Madalena

MADALENA

Trois protagonistes, Luziane, Cristiano et Bianca – qui ne se connaissent pas – sont pour autant tous liés d’une manière ou d’une autre à Madalena, une femme trans retrouvée morte, quelque part dans l’ouest du Brésil.

Critique du film

Un immense champ de soja, de la nature à perte de vue, dans un silence de cathédrale, avec comme seules protagonistes des autruches vaquant à leurs occupations. C’est sur ce plan sublime, comme une respiration ou une méditation, que commence Madalena de Madiano Marcheti. Ces quelques minutes consacrées à la nature, loin de vouloir n’être que carte postale, présente ce qu’ont en commun tous les protagonistes du film.

L’action se déroule dans une zone excentrée du Brésil, dans un ouest éloigné du littoral surpeuplé des grandes villes, où les enjeux économiques tournent autour de l’agriculture et de gigantesques cultures tournées vers l’exportation, fondatrice de nouvelles fortunes, comme en témoigne certaines signes de richesses présents à l’écran – voitures, drones, contrôlés par une même famille. A coté de celle-ci, on trouve deux réalités bien différentes, celle d’une jeune femme travaillant dans le monde de la nuit dans la ville la plus proche, et une groupe d’amies, queer, pour certaines transgenres, jonglant avec des problématiques bien différentes.

Chaque histoire ne semble communiquer que par ces longues routes bucoliques que nous présente l’auteur, nécessitant l’utilisation de véhicules témoignant du niveau social de chacun. Cristiano est l’hériter de cet empire foncier qui donne le vertige quand la caméra s’élève et nous présente l’étendue verte immense qui recouvre tout le plan. L’image paradisiaque de cet homme gérant son patrimoine et la moisson à venir, éclate au fur et à mesure qu’on aperçoit le propos émerger. Il a commis une erreur qui va tout remettre en question, à la fois son statut, mais également les plans d’ascension sociale de sa famille, tournée vers les sommets de la politique.

Madalena film

La fébrilité de ce personnage tranche avec l’insouciance et la beauté de la dernière partie qui montre un groupe de femmes, partant au volant d’une voiture fatiguée pour passer une journée de joie au bord d’une rivière. La simplicité de leur bonheur, la sincérité de leurs échanges est presque douloureuse quand on se penche sur le fond de l’intrigue : tous sont rapprochés par la mort d’une femme, transgenre, qui leur est proche, que ce soit par les événements ou par les sentiments.

Disparités

Madiano Marcheti ne cède pas à la facilité, à aucun moment ils ne les confrontent à ne surligne son propos, il laisse le spectateur mettre seul en parallèle les parties du film, et en tirer les conséquences. Les unes ont perdu une amie proche, l’autre a commis l’irréparable et voit sa vie ruinée, ainsi que celle de sa famille. Les détails ne sont pas connus, seuls les faits, lourds et implacables sont là. C’est la mort, encore une fois, qui frappe de façon prématurée une membre d’une communauté qui souffre d’un taux de mortalité beaucoup trop élevé dans cette zone du monde.

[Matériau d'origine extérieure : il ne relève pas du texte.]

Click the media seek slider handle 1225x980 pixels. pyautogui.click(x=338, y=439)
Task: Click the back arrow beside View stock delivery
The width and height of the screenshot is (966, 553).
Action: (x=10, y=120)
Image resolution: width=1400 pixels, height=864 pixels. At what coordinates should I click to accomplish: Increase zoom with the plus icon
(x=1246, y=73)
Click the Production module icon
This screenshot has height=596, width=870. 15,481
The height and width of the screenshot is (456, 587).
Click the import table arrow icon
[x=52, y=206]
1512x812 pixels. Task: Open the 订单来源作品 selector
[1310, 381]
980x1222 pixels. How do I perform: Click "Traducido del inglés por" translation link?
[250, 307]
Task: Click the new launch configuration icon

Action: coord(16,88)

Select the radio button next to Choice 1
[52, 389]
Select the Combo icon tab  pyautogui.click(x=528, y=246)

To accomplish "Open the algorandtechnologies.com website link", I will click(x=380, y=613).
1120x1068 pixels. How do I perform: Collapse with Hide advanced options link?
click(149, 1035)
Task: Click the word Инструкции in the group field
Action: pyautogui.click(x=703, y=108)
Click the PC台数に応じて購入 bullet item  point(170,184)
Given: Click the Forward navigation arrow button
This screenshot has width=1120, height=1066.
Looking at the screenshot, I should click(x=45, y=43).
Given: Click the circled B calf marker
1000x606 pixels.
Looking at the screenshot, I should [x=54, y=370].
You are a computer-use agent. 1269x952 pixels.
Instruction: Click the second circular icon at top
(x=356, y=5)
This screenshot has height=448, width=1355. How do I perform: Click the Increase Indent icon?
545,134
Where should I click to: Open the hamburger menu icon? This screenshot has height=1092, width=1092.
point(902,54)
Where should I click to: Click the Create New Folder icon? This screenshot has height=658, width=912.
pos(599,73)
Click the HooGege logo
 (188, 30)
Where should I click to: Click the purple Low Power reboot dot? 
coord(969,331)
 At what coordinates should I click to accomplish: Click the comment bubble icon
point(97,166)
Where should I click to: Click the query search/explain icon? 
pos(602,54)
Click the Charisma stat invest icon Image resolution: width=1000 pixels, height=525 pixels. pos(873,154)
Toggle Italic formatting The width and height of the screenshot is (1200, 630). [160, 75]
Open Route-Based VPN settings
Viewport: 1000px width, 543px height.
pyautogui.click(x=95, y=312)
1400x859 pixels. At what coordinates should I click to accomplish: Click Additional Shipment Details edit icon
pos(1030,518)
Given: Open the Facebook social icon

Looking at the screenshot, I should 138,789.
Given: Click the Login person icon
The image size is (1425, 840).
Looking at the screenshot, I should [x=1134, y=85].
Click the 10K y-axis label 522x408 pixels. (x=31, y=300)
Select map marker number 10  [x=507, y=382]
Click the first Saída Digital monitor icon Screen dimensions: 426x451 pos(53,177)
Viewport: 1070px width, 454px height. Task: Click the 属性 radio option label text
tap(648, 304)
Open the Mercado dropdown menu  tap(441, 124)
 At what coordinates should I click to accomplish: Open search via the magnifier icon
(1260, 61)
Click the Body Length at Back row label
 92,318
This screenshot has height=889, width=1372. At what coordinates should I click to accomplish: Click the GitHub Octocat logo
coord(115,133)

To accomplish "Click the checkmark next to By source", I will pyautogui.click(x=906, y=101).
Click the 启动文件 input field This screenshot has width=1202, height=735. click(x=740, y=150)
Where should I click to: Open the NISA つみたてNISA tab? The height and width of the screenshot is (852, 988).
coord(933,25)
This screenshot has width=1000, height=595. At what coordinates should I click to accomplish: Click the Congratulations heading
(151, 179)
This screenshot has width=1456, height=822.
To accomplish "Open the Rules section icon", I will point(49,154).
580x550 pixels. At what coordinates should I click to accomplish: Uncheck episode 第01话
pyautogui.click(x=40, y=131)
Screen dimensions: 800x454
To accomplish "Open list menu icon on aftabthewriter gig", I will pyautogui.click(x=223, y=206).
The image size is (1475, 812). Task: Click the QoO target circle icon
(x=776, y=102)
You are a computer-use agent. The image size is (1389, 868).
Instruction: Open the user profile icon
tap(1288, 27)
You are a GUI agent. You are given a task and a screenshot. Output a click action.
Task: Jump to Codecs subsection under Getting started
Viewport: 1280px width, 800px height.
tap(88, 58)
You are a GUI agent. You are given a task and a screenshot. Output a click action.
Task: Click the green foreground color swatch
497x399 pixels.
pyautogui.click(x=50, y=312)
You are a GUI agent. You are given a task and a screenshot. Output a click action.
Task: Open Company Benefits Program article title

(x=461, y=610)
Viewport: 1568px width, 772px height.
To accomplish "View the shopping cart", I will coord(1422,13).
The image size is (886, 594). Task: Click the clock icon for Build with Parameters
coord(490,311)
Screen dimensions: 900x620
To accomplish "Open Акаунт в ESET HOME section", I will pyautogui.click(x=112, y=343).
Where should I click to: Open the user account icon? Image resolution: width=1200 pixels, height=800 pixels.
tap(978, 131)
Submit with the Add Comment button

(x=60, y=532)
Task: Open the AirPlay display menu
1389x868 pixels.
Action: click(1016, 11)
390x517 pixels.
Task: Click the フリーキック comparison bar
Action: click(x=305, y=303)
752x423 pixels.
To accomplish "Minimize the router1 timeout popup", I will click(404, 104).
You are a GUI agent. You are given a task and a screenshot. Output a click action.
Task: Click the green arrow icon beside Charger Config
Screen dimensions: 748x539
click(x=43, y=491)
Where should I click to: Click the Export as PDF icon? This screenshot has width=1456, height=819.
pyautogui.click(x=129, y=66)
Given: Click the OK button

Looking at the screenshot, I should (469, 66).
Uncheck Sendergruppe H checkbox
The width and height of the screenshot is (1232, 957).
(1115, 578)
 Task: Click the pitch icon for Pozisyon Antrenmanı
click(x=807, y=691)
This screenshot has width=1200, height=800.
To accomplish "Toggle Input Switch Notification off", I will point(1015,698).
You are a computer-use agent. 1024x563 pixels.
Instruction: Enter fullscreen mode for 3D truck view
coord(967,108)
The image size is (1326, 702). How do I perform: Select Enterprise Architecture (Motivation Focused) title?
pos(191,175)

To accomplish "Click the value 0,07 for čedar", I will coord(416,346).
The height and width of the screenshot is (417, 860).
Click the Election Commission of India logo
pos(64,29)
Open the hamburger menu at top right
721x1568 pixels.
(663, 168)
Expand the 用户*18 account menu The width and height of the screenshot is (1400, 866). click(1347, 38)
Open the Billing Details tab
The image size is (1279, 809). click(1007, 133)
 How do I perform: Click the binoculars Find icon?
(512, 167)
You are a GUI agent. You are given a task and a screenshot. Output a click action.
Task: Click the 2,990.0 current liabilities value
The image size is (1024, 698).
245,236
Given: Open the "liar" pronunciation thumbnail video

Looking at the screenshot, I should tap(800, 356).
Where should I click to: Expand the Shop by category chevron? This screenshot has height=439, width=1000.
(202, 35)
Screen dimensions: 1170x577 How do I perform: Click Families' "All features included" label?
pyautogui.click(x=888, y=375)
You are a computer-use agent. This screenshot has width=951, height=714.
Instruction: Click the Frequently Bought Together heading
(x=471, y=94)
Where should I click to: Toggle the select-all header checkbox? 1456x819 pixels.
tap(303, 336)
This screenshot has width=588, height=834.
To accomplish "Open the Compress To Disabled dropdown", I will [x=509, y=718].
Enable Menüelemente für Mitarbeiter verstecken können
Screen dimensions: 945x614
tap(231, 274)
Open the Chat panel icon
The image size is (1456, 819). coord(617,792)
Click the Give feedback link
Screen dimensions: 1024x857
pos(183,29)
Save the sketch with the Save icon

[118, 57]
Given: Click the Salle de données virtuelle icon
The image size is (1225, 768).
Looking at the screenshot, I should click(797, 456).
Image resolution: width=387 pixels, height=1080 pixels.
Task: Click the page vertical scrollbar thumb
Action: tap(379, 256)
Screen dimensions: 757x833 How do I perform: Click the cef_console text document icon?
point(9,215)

Le réalisateur montre également les disparités existantes dans le tissu de la société brésilienne, et notamment le machisme et le plafond de verre existant pour les femmes de son pays. Le premier portrait présente une femme travaillant dans un club, issue d’un milieu très modeste, et qui fait ce que certains appelle un métier d’homme. L’équilibre que fait exister l’auteur entre ces différentes histoires est particulièrement réussi et d’une rare finesse.

S’il manipule des éléments très sensibles, Madalena s’inscrit dans ces grands films brésiliens de ces dernières années, tel Aquarius de Kleber Mendonça Filho ou La vie invisible d’Euridice Gusmao, qui interrogent leur époque en portant un regard politique puissant sur sa société. Il est particulièrement appréciable de voir un film brésilien de ce calibre émerger en 2021 dans un pays où la création artistique est entravée comme elle ne l’avait plus été depuis la dictature militaire qui avait réduit à néant la production cinématographique jusque dans les années 1980.

Espérons que ce beau message d’espoir, symbolisé par un groupe d’amies nageant librement dans une rivière, trouvera de nombreuses prolongations dans les salles obscures à l’avenir.

2021De Madiano Marcheti, avec Rafael de Bona, Antonio Salvador et Nadja Mitidiero.